_Set problem A_
Reproduce the records below word for word, from the line containing "You are a computer-use" through the end of the records, inclusive.

_Passage shown_

===============

UNITED STATES
SECURITIES AND EXCHANGE COMMISSION
Washington, DC 20549
________

FORM 8-K
________

CURRENT REPORT
Pursuant to Section 13 OR 15(d) of the Securities Exchange Act of 1934

Date of report (Date of earliest event reported): August 10, 2010
________

DANKA BUSINESS SYSTEMS PLC
(Exact name of registrant as specified in its charter)
________

     
England & Wales
0-20828
98-0052869
(State or other jurisdiction
of incorporation)
(Commission File Number)
(IRS Employer
Identification No.)

     
270 1st Avenue South
 
8 Salisbury Square
Suite 305
and
London EC4Y 8BB England
St. Petersburg, Florida 33701
   
(Addresses of principal executive offices)

Registrant’s telephone number, including area code:
(727) 825-3960 in the United States
011-44-207-694-1826 in the United Kingdom

Not Applicable
(Former name or former address, if changed since last report)
 
Check the appropriate box below if the Form 8-K filing is intended to simultaneously satisfy the filing obligation of the registrant under any of the following provisions (see General Instruction A.2. below):
[ ]
Written communications pursuant to Rule 425 under the Securities Act (17 CFR 230.425)
[ ]
Soliciting material pursuant to Rule 14a-12 under the Exchange Act (17 CFR 240.14a-12)
[ ]
Pre-commencement communications pursuant to Rule 14d-2(b) under the Exchange Act (17 CFR 240.14d-2(b))
[ ]
Pre-commencement communications pursuant to Rule 13e-4(c) under the Exchange Act (17 CFR 240.13e-4(c))

 
 

 

ITEM 8.01. Other Events.
 
The Joint Liquidators of Danka Business Systems PLC (Danka or the Company) are pleased to announce that they have declared a first liquidation distribution on August 10, 2010.  Pursuant to the Company’s articles of association, the holders of the Company’s 6.50% convertible participating shares are entitled to all of the surplus assets of Danka.  However, pursuant to the terms of an agreement between the Company and the convertible participating shareholders, the Liquidators have been instructed to first distribute to holders of ordinary shares (including holders of ADSs) an amount equal to $0.03 per ordinary share (or $0.12 per ADS) prior to any distribution to convertible participating shareholders.  Any remaining surplus assets will then be distributed over time to the convertible participating shareholders.  The Joint Liquidators believe that the Company has insufficient assets to be able to pay in full the amounts due to convertible participating shareholders in accordance with the Company’s articles of association. and that, therefore, no further amounts will be paid to the holders of ordinary shares (including holders of ADSs).  Accordingly, the Company’s ordinary shares (including ADSs) have no further economic value.

===============

_Set problem B_
In the filing above, condense the paragraph beginning "The Joint Liquidators of Danka Business Systems PLC" into a short bulleted list that keeps its main facts.

_Records from a dataset_

===============

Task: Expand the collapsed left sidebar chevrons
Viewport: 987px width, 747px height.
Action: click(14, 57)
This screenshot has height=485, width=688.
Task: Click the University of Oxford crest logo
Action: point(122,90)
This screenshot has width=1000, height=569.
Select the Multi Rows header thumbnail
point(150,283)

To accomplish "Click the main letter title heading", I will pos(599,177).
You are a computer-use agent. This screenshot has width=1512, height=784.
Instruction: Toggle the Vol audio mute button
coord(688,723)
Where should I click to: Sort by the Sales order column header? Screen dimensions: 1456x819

===============

_Full answer A_
You are a computer-use agent. This screenshot has width=1512, height=784.
Instruction: Toggle the Vol audio mute button
coord(688,723)
Where should I click to: Sort by the Sales order column header? Screen dimensions: 1456x819

_Full answer B_
- On August 10, 2010, the Joint Liquidators of Danka Business Systems PLC declared a first liquidation distribution.
- Under the Company's articles of association, holders of its 6.50% convertible participating shares are entitled to all surplus assets.
- Under an agreement between the Company and those shareholders, holders of ordinary shares, including ADS holders, are paid first: $0.03 per ordinary share, or $0.12 per ADS.
- Any remaining surplus assets will then be distributed over time to the convertible participating shareholders.
- The liquidators believe the assets are insufficient to pay those shareholders in full. Ordinary shareholders will therefore receive nothing further, and the ordinary shares, including ADSs, have no further economic value.